The incentives for the optional regime at stake essentially lie on a penalty protection regime both for administrative and criminal purposes.

In particular, except in the case of tax infringements characterized by simulative or fraudulent conduct, administrative fines are not applied for violations relating to tax risks communicated in advance by means of a tax ruling. Moreover, except for tax infringements characterized by simulative or fraudulent conduct or dependent on the indication in the annual returns of non-existent passive elements, they do not give rise to criminal penalties violations of tax rules dependent on tax risks communicated to the Revenue Agency by submitting a request for a tax ruling.

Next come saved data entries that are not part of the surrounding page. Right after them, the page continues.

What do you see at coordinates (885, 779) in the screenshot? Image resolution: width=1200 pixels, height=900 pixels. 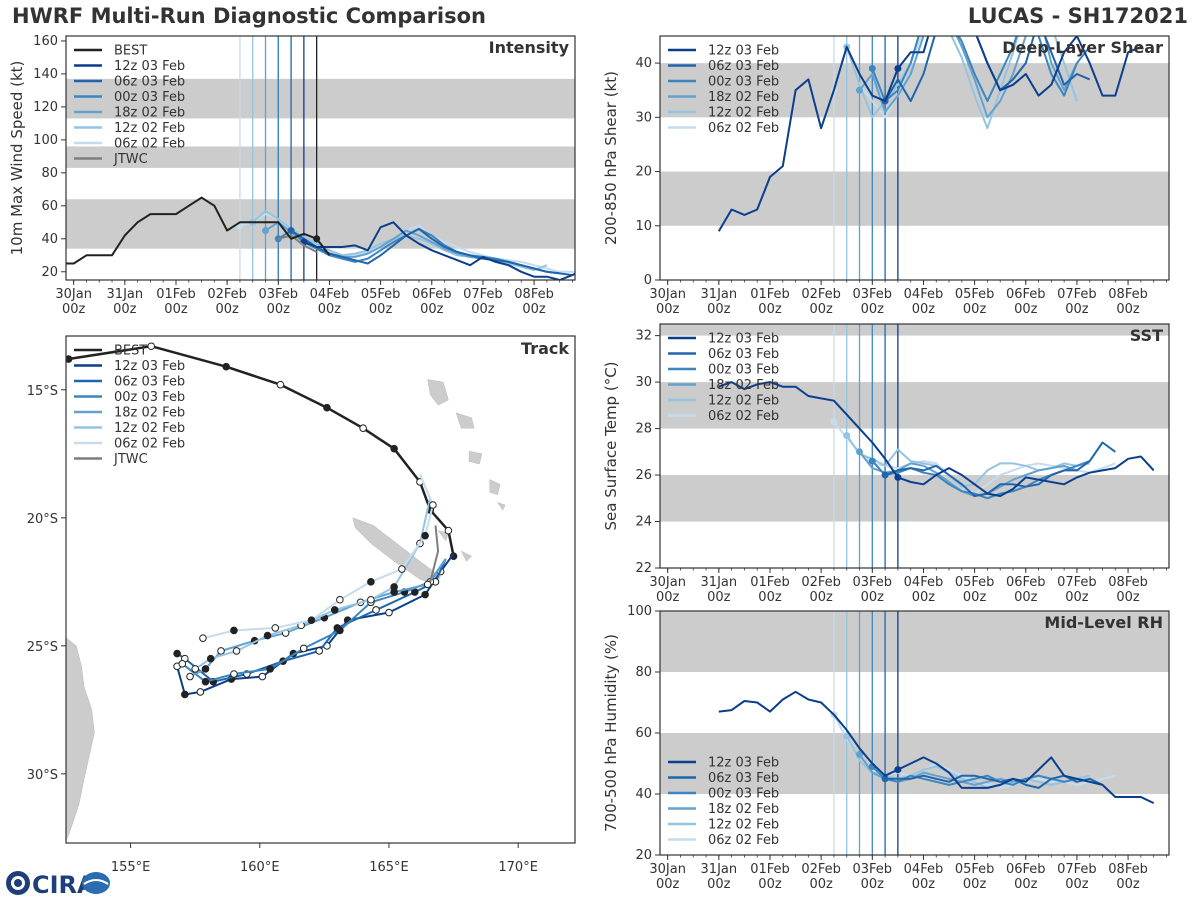 I see `init-marker-06z-03-feb` at bounding box center [885, 779].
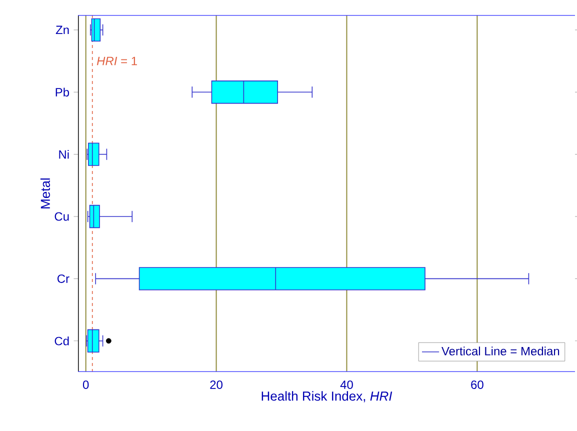 Image resolution: width=577 pixels, height=431 pixels. Describe the element at coordinates (62, 30) in the screenshot. I see `y-tick-label: Zn` at that location.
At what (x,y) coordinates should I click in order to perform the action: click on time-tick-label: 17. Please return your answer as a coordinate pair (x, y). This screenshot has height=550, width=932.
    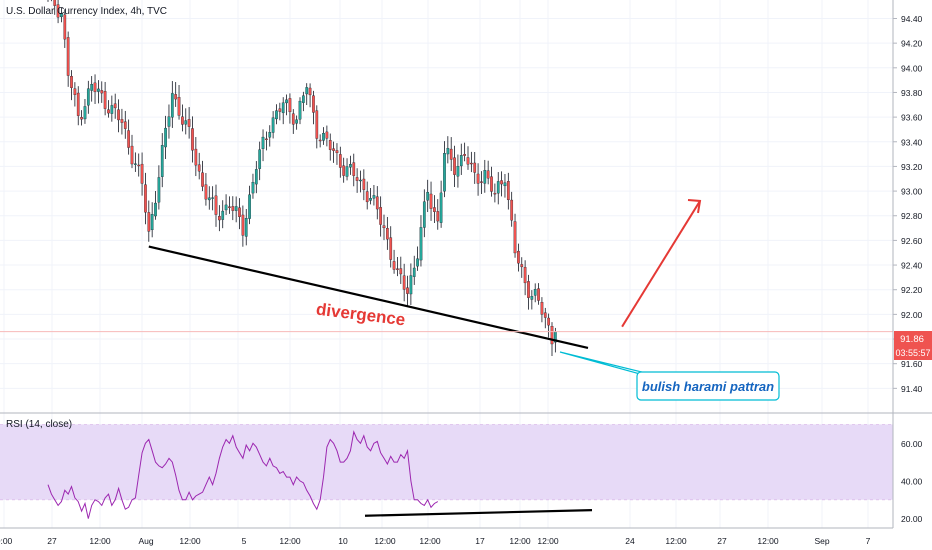
    Looking at the image, I should click on (480, 541).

Many Scholars and Practitioners have welcomed with great favor this new voluntary regime, noting how TCF models were already widely spread among the best corporate practices; the Reform, therefore, did nothing more than provide legal consequences (in terms of penalty protection) as a result of the disclosure of these models to the Tax Authority.

4. The Dawn of a New Era

As above seen, the pivotal element both of (new) cooperative compliance regime and Voluntary TCF regime lies on the adoption of an internal models of measuring, monitoring and managing the tax risk, certified by independent professionals (vis-a-vis the enterprise as well as the consultants who contributed to build the tax control framework), responsible for their effectiveness and adequacy directly towards the Tax Authority.

Moreover, tax incentives to set up those models – reduction or cancellation of sanctions, reduction of assessment terms, benefits on tax refund procedures, quick dialogue tools – are just one piece of a larger and more varied picture.

In fact, the best international practice on sustainability reporting pays a greater attention to aspects related to tax collection and its management in terms of strategy, risk control, relationship with Tax Authorities. Tax variable and the approach to tax risks have become indicators that the market – as well as financial administrations, non-governmental organizations and consumers – consider in the evaluation of a company, its performance and the relative degree of social responsibility.

In its Guidelines for Multinational Enterprises on Responsible Business Conduct (Paris, 2023), the OECD has highlighted the central role of tax risk management policies in the context of corporate tax governance and tax compliance.

Furthermore, despite no express tax standard is settled by the CSRD framework (Corporate sustainability reporting directive 2022/2464/EU, recently implemented in Italy with Legislative Decree No. 125/2024), businesses should demonstrate that their organizations adopt certain minimum guarantees (minimum safeguards) in tax matters. Among these minimum guarantees, the October 2022 Report “Sustainable Finance Platform”, by a group of experts from the European Commission, also includes those relating to taxation, referring to the standards of conduct of businesses contained in the OECD Guidelines for Multinational Enterprises.

In conclusion, from different sides an high pressure is put on taxpayers to be equipped with tax risk control models.

It is predictable that this will trigger a completely new approach in relationships between taxpayers and the Tax Authority, based on evaluation of effectiveness and reliability of those models, rather than on a posteriori tax audits grounded on “substantial” tax challenges; and it will also drive a widespread diffusion of new methods of corporate tax governance, where enterprises will foreseeably invest more and more resources in equipping themselves with efficient systems for preventing and containing tax risks, “internalizing” the social costs of tax non-compliance.